# How do solve the following linear system?:  x= y - 11 , y = 4x + 4 ?

Jun 29, 2016

Soln. is $\left(x , y\right) = \left(\frac{7}{3} , \frac{40}{3}\right) .$

#### Explanation:

Submit the value of $y ,$ taken from ${2}^{n d}$ eqn., in the ${1}^{s t}$ eqn. to get,

$x = 4 x + 4 - 11 \Rightarrow x - 4 x = 4 - 11 \Rightarrow - 3 x = - 7 \Rightarrow x = - \frac{7}{-} 3 = \frac{7}{3.}$

Hence, by ${2}^{n d}$ eqn., $y = 4 \left(\frac{7}{3}\right) + 4 = \frac{28}{3} + 4 = \frac{40}{3.}$

Soln. is $\left(x , y\right) = \left(\frac{7}{3} , \frac{40}{3}\right) .$

Jun 29, 2016

$x = \frac{7}{3} = 2 \frac{1}{3} \mathmr{and} y = \frac{40}{3} = 13 \frac{1}{3}$

#### Explanation:

There are several methods you can use, but there is a single $y$ term in each equation, so equating them is probably the easiest method.

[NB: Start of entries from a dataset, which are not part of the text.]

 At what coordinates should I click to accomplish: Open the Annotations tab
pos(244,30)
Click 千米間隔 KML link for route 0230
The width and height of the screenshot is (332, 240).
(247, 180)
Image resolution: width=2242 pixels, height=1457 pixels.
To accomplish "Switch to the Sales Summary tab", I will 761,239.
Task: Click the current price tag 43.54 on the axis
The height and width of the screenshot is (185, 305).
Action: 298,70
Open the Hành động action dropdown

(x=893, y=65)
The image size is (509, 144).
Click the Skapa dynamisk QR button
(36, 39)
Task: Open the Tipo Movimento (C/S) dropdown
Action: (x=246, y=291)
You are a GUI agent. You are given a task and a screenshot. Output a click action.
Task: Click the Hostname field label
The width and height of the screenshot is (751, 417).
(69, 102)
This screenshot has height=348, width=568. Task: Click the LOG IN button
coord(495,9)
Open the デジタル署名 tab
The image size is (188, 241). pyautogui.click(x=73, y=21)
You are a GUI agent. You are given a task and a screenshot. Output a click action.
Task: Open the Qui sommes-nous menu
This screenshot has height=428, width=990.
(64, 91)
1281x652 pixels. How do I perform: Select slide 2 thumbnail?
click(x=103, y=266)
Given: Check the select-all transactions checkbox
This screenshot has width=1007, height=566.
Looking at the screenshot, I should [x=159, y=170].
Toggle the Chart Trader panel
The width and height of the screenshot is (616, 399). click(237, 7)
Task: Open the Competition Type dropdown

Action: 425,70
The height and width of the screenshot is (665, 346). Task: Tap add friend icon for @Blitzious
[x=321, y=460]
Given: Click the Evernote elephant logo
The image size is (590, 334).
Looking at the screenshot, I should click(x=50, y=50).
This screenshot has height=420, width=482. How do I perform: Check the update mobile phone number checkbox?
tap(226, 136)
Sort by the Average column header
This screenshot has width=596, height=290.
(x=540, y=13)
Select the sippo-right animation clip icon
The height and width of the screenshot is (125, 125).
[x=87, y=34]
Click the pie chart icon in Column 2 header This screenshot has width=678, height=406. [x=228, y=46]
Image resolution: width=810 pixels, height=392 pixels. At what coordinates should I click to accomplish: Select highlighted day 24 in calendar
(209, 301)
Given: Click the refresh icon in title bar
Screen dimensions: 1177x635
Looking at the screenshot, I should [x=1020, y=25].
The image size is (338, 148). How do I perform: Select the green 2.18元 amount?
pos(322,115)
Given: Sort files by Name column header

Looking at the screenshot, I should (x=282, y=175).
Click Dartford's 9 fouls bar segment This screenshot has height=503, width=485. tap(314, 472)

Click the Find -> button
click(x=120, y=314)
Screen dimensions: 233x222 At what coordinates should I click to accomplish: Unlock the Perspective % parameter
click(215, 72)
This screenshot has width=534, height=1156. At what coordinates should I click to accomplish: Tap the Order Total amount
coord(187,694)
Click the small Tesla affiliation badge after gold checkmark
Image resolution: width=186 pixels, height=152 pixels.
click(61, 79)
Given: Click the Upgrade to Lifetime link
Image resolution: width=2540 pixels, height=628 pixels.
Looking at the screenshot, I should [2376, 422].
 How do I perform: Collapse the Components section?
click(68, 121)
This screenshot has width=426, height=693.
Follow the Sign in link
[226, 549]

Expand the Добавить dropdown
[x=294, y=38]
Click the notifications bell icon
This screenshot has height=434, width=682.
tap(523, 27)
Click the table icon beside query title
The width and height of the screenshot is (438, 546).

Change the first equation to: $y = x + 11$

Now, the y in each equation is the same, so;

if: $\text{ } y = y$
then:$\text{ } 4 x + 4 = x + 11$

$\text{ } 4 x - x = 11 - 4$
$\text{ } 3 x = 7$

$x = \frac{7}{3} = 2 \frac{1}{3}$

To find the value of $y$, substitute $x = \frac{7}{3}$ into either of the equations above ..... or both, to check that they give the same answer.

$y = 4 \times \frac{7}{3} + 4 = \frac{40}{3} \text{ and } y = \frac{7}{3} + 11 = \frac{40}{3}$